Inferior venacaval interruptions by a filter have generally been indicated in patients with documented venous thromboembolism (VTE) who have contraindications to anticoagulation or complications due to anticoagulation or recurrent VTE despite therapeutic anticoagulation.3 Placement is also done in poorly compliant patients and in patients with underlying VTE with a free-floating proximal DVT, an ileocaval thrombus or prior to thrombolytic therapy (as in our patient).4 Trauma, surgical, and obstetric patients with high risk for VTE, in whom mechanical and drug prophylaxis is not practicable, have filters placed prophylactically.3 Filter placements are usually infrarenal in location; But in cases of pregnancy,5 renal vein and ovarian vein thrombosis,6 IVC duplication,7 extrinsic or intrinsic infrarenal IVC narrowing, or in patients with thrombus extending to infrarenal IVC or filter thrombus,8 as in ours, suprarenal deployment has been performed with no change in rates of complications like filter migration, venacaval thrombosis, or recurrent pulmonary embolism.3,8 Double filters have been deployed in instances of IVC duplication,9,10 IVC filter thrombosis,11 or when infrarenal temporary IVC filters have trapped a thrombus.12,13 In the case of IVC thrombosis,11 mechanical thrombectomy was performed along with temporary suprarenal venacaval protection.

In the first of the two reports of temporary filters with thrombi, a temporary suprarenal filter was deployed to prevent dissemination of thrombi during the removal of the previous filter.12 In the second case, a permanent filter was deployed in the same infrarenal position of the previously placed temporary filter after thrombus capture and removal, along with the filter.13 In the Greenfield study, double filter placement had been done in 21 patients, 19 of whom had a failed infrarenal filter.2 No thrombolytic therapy was instituted.
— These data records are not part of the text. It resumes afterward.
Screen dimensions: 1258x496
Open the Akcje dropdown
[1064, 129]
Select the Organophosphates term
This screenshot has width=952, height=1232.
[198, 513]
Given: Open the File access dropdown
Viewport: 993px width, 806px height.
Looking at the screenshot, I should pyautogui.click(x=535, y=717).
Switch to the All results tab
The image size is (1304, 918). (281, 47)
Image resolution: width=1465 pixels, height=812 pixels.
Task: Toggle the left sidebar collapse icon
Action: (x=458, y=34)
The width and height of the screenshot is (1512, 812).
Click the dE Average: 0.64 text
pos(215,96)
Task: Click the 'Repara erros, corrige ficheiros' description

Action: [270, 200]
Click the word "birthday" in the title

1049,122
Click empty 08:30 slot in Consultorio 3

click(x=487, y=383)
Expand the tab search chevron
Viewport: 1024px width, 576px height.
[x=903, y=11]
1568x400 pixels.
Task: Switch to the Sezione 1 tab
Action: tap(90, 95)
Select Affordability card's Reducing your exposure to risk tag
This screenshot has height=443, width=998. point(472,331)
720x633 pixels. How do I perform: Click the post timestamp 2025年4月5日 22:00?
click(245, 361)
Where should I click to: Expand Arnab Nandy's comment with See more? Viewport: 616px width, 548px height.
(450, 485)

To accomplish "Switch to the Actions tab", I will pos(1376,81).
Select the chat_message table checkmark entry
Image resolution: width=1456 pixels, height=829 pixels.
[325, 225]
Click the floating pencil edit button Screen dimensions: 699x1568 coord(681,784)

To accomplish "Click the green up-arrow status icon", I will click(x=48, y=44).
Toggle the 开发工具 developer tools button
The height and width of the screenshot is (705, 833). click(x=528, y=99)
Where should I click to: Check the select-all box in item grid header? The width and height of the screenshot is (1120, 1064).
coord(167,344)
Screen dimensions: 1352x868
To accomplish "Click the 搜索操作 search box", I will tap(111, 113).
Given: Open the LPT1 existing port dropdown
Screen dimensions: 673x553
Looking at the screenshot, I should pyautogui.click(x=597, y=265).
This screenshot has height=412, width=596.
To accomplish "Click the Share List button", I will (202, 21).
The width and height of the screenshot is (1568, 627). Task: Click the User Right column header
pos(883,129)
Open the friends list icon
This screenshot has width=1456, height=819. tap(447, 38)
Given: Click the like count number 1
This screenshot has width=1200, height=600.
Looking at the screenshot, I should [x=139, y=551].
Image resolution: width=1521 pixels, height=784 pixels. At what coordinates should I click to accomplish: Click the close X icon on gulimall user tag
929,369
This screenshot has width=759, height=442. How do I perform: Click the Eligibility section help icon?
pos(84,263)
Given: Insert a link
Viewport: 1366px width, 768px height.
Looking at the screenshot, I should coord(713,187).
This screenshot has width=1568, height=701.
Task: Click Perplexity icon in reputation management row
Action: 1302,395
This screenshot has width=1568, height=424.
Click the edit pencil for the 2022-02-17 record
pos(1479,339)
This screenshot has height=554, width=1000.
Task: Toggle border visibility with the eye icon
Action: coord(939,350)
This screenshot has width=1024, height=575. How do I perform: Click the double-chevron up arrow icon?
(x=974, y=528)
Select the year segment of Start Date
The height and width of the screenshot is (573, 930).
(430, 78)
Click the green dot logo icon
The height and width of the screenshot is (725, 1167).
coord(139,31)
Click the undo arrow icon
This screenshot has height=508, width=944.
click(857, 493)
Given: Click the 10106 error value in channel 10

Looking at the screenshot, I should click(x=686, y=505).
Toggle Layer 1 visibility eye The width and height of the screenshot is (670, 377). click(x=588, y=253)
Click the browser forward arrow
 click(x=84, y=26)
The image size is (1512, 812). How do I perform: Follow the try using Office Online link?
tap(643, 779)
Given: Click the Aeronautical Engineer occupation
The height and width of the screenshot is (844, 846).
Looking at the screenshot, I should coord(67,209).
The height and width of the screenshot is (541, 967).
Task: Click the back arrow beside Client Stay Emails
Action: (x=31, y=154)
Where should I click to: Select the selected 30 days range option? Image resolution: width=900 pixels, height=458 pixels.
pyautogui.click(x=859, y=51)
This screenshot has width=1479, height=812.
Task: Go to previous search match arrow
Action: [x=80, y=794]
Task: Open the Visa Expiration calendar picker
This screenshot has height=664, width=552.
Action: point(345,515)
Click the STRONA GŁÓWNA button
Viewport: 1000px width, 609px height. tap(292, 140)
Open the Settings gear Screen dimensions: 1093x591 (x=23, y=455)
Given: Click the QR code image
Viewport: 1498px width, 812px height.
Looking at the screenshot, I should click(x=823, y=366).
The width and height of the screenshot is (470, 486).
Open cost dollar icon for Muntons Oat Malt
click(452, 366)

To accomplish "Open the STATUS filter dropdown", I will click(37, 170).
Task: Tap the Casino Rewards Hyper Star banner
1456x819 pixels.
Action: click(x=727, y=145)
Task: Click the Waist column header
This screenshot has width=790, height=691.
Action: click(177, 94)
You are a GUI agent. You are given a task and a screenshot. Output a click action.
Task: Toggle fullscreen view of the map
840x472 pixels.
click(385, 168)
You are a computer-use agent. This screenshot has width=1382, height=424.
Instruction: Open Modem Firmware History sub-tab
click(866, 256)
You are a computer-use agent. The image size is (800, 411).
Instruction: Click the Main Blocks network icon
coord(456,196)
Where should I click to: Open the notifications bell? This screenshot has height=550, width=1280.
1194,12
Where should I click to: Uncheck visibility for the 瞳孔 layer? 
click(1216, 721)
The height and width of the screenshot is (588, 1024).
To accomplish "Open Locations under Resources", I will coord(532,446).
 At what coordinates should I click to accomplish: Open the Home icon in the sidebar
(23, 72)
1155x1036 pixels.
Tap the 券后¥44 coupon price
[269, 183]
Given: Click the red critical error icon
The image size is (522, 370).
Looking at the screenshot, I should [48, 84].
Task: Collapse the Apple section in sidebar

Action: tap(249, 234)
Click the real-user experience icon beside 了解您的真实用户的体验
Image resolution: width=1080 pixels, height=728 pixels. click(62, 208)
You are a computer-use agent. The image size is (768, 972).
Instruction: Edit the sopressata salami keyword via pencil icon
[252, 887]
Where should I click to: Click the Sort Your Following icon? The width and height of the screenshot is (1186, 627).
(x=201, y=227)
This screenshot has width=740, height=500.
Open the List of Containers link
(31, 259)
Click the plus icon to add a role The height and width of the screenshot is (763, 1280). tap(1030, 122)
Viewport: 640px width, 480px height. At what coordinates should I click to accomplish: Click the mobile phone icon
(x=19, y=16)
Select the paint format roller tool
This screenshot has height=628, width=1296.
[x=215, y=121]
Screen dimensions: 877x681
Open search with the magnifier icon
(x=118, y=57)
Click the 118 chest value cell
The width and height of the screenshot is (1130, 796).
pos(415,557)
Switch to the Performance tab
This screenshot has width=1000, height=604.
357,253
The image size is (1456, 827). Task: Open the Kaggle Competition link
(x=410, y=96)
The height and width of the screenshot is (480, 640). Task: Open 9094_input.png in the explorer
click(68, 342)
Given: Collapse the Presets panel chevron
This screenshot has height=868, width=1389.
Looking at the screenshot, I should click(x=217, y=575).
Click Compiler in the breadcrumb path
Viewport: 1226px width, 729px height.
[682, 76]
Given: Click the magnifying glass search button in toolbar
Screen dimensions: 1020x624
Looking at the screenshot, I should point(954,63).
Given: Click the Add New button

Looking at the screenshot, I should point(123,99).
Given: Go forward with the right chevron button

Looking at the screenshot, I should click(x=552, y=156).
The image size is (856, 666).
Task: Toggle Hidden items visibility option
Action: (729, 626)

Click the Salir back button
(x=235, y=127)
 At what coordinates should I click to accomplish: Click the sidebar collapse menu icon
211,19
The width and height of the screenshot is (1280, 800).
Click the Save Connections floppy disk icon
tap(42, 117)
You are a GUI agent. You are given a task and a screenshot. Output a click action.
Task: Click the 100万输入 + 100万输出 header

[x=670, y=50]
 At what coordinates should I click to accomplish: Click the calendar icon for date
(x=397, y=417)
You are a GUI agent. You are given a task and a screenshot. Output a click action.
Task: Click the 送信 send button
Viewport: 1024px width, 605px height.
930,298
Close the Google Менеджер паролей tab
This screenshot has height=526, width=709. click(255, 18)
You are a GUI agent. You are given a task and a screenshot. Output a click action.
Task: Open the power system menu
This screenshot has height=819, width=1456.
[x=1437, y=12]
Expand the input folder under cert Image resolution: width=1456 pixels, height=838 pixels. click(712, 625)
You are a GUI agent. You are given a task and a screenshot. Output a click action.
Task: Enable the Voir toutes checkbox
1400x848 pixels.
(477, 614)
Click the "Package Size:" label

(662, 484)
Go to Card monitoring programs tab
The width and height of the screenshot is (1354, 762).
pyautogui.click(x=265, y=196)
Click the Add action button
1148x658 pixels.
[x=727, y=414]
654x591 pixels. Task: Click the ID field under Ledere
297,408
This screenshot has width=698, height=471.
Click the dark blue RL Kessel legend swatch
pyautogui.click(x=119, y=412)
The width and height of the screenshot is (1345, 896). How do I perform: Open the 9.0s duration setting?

Our patient had an intact infrarenal filter, with no pulmonary embolism. A permanent suprarenal filter was deployed prior to thrombolysis with urokinase to afford protection from acute pulmonary thomboembolism from a recurrent DVT propagating through the permanent infrarenal filter (placed six years ago), in spite of adequate anticoagulation.

As observed in many studies, an IVC filter increases the risk of recurrent DVT at the cost of preventing acute pulmonary embolism, as was seen in our patient. Chronic DVT causes post thrombophlebtic syndrome (PTS),14 an under-recognized cause of high morbidity, which our patient suffered from, but improved after thrombolytic therapy. Even with an incidence of VTE about 24 per 100,000 hospital admissions in India1, data are limited in regard to suprarenal venacaval interruption procedures and CDT in acute DVT. Our patient merited aggressive endovascular CDT after placement of a suprarenal filter because of failed anticoagulation and PTS due to previous DVT.

Manuscript submitted June 27, 2009, provisional acceptance given July 16, 2009, accepted September 2, 2009.

Address for correspondence: Sibasankar Dalai, MD, OP No-12, First Floor, Seven Hills Hospital, Rock Dale Layout, Vizag, AP 530017, India . E-mail: sibasankar@gmail.com

Disclosure: The authors report no conflicts of interest regarding the content herein.